An important question is whether it is ethical to use abortion for some treatable diseases such as PKU, which when detected as a new born , can be treated with a dietary measures. Other diseases such as albinism are undesirable but many people suffered from it and lived otherwise normal lives (3). People tend to be more worried about genetic screening tests for people with mental diseases , people diagnosed with the XYY syndrom were imprisoned for long time, as they are considered violent. This kind of screening lead to unfair labeling of people leading to a new type of social discrimination (3).
There are many other issues that could be topics of discussion about the right of people to have their genetic data confidential. These tests can be done with a pinprick to collect blood. How can we ensure that they are not done without our knowledge as a part of another medical examination ? Does the employers have the right to make genetic testing mandatory ? Could the banks use this kind of information to deny loans, mortgages and life insurance companies polices?. These and many other aspects show how the knowledge of genetic information could be misused by those who can benefit from using this information (7).
There is another argument that if we let the parents chose characters for their children, such as being free from the most common genetically inherited diseases, then this might have a harmful effect on social attitudes toward other people who failed to meet such characteristics. While genetic screening could help people have children free of the common genetic defects, it would make the life of other people, who did not use the genetic screening and have children who are suffering from a genetic disease more difficult and complicated. This matter could be seen as not an act of fate but the parents fault (3) .
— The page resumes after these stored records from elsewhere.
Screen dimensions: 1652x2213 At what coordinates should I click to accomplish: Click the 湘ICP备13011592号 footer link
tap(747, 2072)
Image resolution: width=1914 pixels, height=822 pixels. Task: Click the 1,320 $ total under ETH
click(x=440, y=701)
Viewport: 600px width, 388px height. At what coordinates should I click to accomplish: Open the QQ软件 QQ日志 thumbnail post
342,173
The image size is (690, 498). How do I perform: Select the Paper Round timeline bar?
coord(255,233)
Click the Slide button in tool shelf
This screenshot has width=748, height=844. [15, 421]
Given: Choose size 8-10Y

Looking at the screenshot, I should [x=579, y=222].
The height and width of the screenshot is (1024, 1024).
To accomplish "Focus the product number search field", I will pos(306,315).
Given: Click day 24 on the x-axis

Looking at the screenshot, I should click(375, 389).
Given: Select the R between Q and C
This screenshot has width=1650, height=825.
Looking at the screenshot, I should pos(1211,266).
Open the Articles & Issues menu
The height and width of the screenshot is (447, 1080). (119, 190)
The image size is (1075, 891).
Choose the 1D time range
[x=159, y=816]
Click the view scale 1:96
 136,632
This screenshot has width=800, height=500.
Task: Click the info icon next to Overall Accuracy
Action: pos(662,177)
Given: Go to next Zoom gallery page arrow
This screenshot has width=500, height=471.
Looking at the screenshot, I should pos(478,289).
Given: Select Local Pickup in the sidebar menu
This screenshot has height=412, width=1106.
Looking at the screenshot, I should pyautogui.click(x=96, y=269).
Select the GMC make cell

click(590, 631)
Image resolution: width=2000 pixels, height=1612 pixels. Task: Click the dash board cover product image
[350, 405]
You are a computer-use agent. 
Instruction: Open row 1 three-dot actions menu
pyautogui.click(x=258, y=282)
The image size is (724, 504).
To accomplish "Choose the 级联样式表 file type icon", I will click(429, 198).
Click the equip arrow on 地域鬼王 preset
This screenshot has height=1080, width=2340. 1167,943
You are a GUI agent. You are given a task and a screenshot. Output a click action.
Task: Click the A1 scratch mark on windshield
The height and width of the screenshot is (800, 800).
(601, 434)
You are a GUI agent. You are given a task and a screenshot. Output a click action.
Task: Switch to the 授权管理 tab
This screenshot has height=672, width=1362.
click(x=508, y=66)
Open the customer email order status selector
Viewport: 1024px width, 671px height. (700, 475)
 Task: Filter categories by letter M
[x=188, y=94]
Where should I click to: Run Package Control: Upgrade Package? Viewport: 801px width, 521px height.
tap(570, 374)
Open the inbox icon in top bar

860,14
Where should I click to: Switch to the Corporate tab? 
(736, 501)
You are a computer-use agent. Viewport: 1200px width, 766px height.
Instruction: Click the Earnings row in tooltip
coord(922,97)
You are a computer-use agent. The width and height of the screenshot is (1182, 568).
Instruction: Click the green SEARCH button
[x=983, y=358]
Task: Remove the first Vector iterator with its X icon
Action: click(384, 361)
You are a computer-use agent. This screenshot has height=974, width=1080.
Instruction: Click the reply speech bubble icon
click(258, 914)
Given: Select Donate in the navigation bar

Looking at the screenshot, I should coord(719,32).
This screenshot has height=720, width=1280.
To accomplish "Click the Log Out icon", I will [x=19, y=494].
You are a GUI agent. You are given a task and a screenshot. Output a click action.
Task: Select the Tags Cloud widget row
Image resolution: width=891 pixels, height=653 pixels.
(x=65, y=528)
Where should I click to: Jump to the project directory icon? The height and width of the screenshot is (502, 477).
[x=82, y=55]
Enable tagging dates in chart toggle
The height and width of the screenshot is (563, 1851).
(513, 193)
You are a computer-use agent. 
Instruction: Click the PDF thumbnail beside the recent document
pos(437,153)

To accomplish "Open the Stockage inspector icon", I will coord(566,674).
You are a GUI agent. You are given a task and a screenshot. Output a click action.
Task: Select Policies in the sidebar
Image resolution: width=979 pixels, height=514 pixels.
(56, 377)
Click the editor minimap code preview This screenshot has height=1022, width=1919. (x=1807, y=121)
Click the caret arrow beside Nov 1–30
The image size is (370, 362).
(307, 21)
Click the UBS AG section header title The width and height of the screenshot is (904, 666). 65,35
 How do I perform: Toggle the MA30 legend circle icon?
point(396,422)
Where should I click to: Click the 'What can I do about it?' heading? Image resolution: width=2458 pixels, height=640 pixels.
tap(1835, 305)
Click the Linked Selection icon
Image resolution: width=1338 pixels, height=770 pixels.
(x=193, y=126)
The use of these new techniques raise many ethical issues. Should we screen embryos for genetic diseases ? If so what diseases must we screen for ? Should we allow couples to select the sex of their child. If genetic test can tell if some one will die young , this can change the way they live. So is it ethical to make him aware of the test results ? In spite of these ethical issues and many more, many people believe that most of these problems could be resolved through. implementation of regulations that prevent the misuse of this powerful technology (1).
In response to what I have discussed previously , about the importance of this issue, and the strong debate about the role of this new technology in our lives, it is difficult to say a final word about the need to proceed with this kind of research or to stop, because this issue is complicated and has different scientific, psychological, economical, emotional, ethical, and religious aspects that should be considered before evaluating what is right and what is wrong.
However, according to the aspects that have been discussed about how this genetic screening data could be misused, by those people who might gain benefits on the expense of those whose genetic screening results revealed that they are under risk of some diseases, it is important to ensure that if the application of any new technology leads to negative impacts on the members of the society, then this new technology will be unaccepted by the majority.
I believe that this kind of the studies and applications of this technology should proceed, because most likely it will has a positive effects in finding the solution for many fatal diseases that affect thousands of people every day. It might also rescue lives of millions who are suffering from diseases. I think the future will be the judge to prove the advantages or the disadvantages so we should not be hasty in our judgment about the misuse of such a new technology.